My friend Emma brings to my attention an editorial in today’s New York Times where David Brooks muses on the music of Bruce Springsteen as a cornerstone of his second, emotional rather than school-based, education. Two paragraphs really resonated with me:
What mattered most, as with any artist, were the assumptions behind the stories. His tales take place in a distinct universe, a distinct map of reality. In Springsteen’s universe, life’s “losers” always retain their dignity. Their choices have immense moral consequences, and are seen on an epic and anthemic scale.

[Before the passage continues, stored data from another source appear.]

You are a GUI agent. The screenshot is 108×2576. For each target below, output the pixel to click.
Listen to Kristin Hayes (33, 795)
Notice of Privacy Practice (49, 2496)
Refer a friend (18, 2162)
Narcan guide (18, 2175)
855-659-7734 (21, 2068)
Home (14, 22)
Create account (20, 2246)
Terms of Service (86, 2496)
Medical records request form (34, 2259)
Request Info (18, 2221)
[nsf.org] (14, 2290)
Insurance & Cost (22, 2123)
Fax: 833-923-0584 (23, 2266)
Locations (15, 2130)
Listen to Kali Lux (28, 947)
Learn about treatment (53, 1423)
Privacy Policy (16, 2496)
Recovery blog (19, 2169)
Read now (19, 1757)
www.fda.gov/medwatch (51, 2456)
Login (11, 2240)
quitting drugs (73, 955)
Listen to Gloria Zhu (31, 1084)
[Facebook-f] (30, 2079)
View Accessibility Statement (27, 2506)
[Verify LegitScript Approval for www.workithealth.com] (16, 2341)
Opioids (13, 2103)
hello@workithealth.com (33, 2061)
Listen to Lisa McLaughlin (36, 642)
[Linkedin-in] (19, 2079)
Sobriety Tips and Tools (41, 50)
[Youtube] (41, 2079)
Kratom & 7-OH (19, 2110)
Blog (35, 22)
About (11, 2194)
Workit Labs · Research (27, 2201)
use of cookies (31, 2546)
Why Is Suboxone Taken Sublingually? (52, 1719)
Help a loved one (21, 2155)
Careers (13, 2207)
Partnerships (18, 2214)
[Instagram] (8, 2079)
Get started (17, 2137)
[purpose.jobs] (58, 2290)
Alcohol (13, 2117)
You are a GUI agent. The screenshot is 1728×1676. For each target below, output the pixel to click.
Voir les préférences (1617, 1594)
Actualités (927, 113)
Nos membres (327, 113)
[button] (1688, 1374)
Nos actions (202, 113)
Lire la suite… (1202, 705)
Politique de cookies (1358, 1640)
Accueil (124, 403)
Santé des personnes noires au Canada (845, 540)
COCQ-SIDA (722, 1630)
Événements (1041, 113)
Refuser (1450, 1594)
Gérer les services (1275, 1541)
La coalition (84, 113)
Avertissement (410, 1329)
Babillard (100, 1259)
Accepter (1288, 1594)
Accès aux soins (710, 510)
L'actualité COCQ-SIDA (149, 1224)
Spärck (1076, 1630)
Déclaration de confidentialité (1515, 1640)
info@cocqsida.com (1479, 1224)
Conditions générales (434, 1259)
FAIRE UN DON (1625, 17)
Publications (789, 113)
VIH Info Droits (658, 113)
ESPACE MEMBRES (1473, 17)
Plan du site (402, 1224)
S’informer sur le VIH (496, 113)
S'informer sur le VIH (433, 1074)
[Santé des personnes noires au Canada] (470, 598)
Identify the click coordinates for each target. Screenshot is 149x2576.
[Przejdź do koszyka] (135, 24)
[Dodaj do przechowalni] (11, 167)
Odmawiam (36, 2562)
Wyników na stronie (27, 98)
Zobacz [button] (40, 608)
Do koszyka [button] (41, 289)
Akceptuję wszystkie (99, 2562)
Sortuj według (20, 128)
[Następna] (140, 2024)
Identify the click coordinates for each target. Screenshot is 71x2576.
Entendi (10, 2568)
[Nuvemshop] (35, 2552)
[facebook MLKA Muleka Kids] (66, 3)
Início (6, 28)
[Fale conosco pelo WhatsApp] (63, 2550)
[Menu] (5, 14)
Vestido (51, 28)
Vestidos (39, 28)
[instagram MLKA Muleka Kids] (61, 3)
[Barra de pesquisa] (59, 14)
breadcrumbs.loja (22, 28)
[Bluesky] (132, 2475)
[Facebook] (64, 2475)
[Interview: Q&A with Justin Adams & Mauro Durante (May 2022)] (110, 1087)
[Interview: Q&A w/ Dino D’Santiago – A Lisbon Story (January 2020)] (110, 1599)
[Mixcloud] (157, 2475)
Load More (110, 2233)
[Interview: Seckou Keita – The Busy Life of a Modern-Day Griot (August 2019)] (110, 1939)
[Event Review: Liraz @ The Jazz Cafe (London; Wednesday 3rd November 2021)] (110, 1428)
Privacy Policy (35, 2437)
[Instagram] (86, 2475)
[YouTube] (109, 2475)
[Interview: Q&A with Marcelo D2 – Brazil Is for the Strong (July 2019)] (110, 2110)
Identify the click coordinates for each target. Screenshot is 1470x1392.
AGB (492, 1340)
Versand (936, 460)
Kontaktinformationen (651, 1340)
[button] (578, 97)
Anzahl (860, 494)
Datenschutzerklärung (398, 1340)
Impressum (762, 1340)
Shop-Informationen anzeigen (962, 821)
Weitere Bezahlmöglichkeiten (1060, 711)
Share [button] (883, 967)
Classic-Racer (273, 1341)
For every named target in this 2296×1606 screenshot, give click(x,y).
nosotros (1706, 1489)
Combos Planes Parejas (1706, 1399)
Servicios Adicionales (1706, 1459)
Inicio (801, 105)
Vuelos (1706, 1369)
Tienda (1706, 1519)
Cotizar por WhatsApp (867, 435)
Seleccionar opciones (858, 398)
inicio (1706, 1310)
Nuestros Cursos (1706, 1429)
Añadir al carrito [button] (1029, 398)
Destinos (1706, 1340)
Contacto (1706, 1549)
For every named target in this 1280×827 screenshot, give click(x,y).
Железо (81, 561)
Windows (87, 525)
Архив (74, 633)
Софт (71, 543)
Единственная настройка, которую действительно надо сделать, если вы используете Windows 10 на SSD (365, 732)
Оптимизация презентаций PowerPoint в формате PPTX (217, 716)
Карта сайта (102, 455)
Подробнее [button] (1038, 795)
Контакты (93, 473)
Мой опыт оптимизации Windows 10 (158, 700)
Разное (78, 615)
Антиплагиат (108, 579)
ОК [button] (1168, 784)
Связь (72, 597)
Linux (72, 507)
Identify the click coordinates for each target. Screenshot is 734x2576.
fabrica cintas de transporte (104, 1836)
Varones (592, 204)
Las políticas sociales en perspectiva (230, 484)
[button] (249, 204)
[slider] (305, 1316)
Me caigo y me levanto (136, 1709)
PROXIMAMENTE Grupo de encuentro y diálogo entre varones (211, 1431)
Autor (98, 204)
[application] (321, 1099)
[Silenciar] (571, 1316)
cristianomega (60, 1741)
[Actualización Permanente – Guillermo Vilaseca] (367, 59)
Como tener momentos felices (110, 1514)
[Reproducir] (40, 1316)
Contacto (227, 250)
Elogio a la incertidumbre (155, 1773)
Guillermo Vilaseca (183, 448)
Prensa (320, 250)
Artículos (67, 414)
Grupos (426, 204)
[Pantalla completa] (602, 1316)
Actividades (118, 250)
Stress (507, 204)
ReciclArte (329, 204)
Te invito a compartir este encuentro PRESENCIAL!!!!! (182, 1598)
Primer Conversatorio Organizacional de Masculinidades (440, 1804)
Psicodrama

Last week, my kids attended their first Springsteen concert in Baltimore. At one point, I looked over at my 15-year-old daughter. She had her hands clapped to her cheeks and a look of slack-jawed, joyous astonishment on her face. She couldn’t believe what she was seeing — 10,000 people in a state of utter abandon, with Springsteen surrendering himself to them in the center of the arena.
It begins again.
I appreciate the first paragraph as a genuine and thoughtful interpretation of Bruce’s music–though one not completely in line with my own thoughts. The second paragraph, however, is great simply by virtue of the fact that it captures the both the experience one has for the first time seeing the Boss and seeing others see him for the first time. What was great though, was that with the last sentence it becomes clear that all the joy Brooks is expressing in the piece is really the joy in his belief that his daughter is now going to experience some version of his interactions with Bruce’s music. Is it sometimes wrong for parents to want their children to follow in their footsteps? Maybe, but not here.